## To do
This exercise calls for copying every line below that holds the word "computer".

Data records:

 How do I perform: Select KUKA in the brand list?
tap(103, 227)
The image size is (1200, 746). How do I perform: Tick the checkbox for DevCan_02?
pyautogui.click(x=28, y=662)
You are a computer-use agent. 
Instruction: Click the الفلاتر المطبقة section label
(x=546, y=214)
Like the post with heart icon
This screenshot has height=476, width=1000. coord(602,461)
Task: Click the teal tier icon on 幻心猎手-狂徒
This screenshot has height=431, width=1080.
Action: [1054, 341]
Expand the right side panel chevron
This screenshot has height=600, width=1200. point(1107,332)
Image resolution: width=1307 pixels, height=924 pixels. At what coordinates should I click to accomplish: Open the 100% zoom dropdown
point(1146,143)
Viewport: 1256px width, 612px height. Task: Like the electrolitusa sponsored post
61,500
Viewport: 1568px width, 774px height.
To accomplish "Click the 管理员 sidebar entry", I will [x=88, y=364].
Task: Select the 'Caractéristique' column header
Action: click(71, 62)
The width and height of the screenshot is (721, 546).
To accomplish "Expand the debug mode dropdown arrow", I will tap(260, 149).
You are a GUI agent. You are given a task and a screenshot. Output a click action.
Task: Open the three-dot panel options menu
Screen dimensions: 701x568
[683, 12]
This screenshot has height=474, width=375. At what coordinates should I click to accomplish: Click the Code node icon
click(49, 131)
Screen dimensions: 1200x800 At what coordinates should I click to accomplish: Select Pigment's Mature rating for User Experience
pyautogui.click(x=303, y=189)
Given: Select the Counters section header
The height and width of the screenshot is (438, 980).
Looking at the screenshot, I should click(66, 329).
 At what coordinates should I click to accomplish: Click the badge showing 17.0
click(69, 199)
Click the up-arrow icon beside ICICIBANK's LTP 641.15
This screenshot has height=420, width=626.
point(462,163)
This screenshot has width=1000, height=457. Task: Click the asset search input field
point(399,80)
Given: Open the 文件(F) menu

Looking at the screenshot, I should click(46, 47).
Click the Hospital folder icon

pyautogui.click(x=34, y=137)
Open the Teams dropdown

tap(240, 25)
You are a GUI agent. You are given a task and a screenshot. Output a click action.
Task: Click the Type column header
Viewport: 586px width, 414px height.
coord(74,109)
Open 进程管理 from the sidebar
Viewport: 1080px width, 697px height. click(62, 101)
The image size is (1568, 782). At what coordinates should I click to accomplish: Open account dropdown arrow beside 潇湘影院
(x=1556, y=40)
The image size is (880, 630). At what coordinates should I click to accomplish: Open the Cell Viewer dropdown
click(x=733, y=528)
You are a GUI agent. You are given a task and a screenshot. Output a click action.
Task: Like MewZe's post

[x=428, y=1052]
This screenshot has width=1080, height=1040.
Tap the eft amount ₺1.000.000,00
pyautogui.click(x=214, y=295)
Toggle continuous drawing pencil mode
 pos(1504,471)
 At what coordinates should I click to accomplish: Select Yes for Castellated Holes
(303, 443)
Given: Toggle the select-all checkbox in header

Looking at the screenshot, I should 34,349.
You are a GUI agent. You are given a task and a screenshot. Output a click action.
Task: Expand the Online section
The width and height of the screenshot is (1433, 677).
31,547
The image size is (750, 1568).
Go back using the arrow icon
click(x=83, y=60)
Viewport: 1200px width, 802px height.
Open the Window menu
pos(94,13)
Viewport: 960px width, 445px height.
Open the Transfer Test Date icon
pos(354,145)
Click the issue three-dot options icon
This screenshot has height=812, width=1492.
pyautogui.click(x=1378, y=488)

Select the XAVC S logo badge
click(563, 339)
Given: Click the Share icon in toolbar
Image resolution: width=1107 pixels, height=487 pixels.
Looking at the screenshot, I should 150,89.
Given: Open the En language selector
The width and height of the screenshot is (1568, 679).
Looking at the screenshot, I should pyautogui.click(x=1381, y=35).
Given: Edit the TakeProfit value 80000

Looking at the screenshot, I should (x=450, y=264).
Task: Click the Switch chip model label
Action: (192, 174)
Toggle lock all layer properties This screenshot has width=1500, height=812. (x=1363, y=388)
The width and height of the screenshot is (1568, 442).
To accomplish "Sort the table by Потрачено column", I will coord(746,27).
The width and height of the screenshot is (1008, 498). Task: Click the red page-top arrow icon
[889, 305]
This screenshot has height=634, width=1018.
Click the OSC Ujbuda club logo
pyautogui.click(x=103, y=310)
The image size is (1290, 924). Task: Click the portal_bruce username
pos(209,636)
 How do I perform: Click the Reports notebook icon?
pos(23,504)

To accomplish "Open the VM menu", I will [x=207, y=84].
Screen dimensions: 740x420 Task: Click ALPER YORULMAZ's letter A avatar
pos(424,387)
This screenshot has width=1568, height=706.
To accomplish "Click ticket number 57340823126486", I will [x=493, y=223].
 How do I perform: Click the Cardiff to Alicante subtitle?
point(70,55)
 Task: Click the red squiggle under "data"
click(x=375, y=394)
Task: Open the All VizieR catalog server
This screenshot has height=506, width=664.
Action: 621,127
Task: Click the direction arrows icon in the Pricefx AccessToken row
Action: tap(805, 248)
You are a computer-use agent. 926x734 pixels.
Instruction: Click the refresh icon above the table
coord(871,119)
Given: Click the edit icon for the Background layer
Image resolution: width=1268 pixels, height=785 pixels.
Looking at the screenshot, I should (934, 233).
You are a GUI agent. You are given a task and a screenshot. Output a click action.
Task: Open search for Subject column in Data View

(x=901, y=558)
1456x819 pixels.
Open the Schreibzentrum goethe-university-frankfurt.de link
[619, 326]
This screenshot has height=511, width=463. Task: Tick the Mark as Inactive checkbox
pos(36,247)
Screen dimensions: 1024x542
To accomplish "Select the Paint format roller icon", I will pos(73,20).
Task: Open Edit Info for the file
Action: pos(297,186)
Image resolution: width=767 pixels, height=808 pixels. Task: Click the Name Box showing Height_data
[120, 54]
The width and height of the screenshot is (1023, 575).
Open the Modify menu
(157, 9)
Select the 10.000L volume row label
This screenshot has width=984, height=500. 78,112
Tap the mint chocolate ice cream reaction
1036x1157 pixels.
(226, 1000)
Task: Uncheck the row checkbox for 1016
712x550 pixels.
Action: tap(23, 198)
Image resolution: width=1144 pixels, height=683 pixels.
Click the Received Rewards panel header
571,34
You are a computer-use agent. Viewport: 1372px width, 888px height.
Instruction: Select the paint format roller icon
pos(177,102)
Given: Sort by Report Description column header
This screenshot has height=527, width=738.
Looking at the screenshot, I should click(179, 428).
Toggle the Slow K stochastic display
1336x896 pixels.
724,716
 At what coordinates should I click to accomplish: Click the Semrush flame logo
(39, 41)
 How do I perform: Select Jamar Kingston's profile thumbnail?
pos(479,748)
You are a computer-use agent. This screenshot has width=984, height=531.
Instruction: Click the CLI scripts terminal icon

## Output of the exercise
You are a computer-use agent. 
You are a computer-use agent. 926x734 pixels.
You are a computer-use agent. Viewport: 1372px width, 888px height.
You are a computer-use agent. This screenshot has width=984, height=531.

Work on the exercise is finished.